▶ _Exercise objective_:
Repeat each entry exactly. Drop every image.
Provided material Start Marker
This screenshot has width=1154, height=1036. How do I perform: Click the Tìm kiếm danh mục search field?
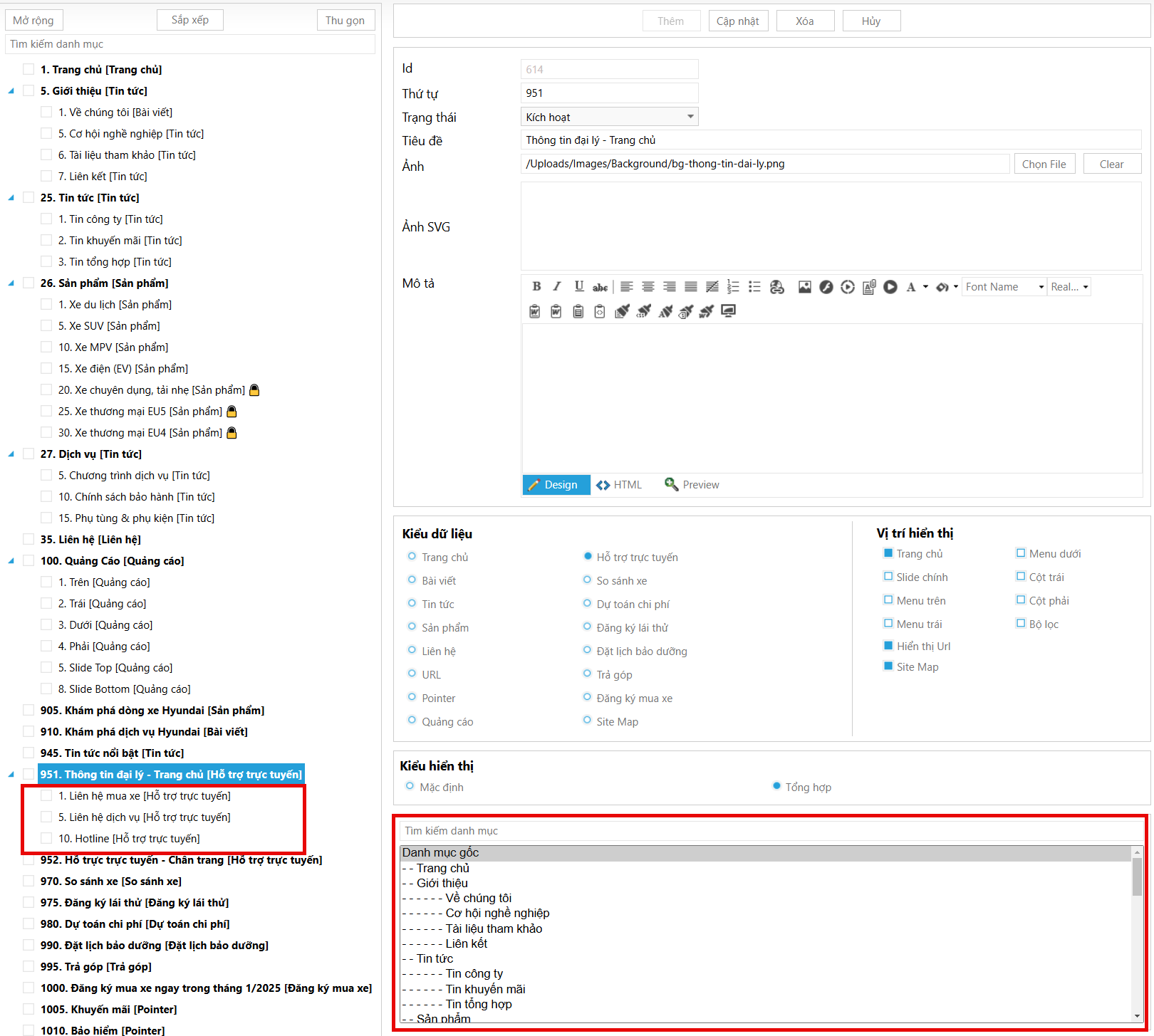click(x=189, y=44)
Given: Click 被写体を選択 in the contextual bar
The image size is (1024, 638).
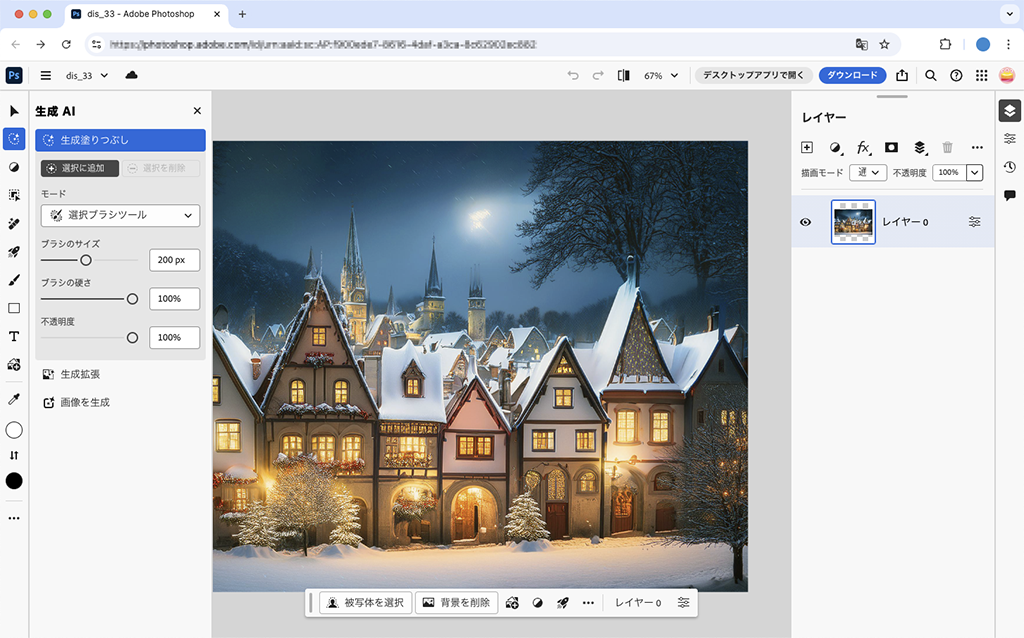Looking at the screenshot, I should (x=365, y=603).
Provided material End Marker
▶ _Reply_:
This screenshot has width=1154, height=1036. How do I perform: Click the Tìm kiếm danh mục search field?
click(x=189, y=44)
Given: Click 被写体を選択 in the contextual bar
The image size is (1024, 638).
Looking at the screenshot, I should (x=365, y=603).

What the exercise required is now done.